> _Task directions_
The entries below hold a line with "Ciberdelincuencia (238, 689)" and a line with "2012 (112, 2390)". Return those lines and all that lie between them, exactly and only.

Stored records:

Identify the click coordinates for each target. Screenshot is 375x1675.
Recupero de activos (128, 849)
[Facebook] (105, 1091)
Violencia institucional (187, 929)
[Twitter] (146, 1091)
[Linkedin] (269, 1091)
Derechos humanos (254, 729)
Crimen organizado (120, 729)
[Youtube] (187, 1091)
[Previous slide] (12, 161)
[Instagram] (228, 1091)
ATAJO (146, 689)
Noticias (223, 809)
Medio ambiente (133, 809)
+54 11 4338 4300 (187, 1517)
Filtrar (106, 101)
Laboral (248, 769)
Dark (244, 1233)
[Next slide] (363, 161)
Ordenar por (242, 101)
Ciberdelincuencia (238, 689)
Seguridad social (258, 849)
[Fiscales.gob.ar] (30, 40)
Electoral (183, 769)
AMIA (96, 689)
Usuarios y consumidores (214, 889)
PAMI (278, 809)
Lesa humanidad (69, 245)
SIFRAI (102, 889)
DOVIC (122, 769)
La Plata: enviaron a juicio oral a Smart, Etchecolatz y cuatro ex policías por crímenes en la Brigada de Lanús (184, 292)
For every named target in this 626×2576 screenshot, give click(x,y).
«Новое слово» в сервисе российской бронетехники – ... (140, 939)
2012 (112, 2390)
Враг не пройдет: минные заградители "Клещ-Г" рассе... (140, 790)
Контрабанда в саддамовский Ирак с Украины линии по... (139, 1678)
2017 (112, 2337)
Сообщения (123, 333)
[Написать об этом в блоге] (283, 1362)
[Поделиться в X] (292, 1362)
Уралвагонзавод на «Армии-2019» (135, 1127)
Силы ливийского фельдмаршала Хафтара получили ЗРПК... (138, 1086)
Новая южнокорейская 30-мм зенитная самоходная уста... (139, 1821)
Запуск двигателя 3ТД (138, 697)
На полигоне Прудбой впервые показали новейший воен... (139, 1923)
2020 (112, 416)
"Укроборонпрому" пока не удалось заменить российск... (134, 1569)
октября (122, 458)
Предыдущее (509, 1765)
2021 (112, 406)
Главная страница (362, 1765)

> _Finished task_
Ciberdelincuencia (238, 689)
Seguridad social (258, 849)
[Fiscales.gob.ar] (30, 40)
Electoral (183, 769)
AMIA (96, 689)
Usuarios y consumidores (214, 889)
PAMI (278, 809)
Lesa humanidad (69, 245)
SIFRAI (102, 889)
DOVIC (122, 769)
La Plata: enviaron a juicio oral a Smart, Etchecolatz y cuatro ex policías por crímenes en la Brigada de Lanús (184, 292)
For every named target in this 626×2576 screenshot, give click(x,y).
«Новое слово» в сервисе российской бронетехники – ... (140, 939)
2012 (112, 2390)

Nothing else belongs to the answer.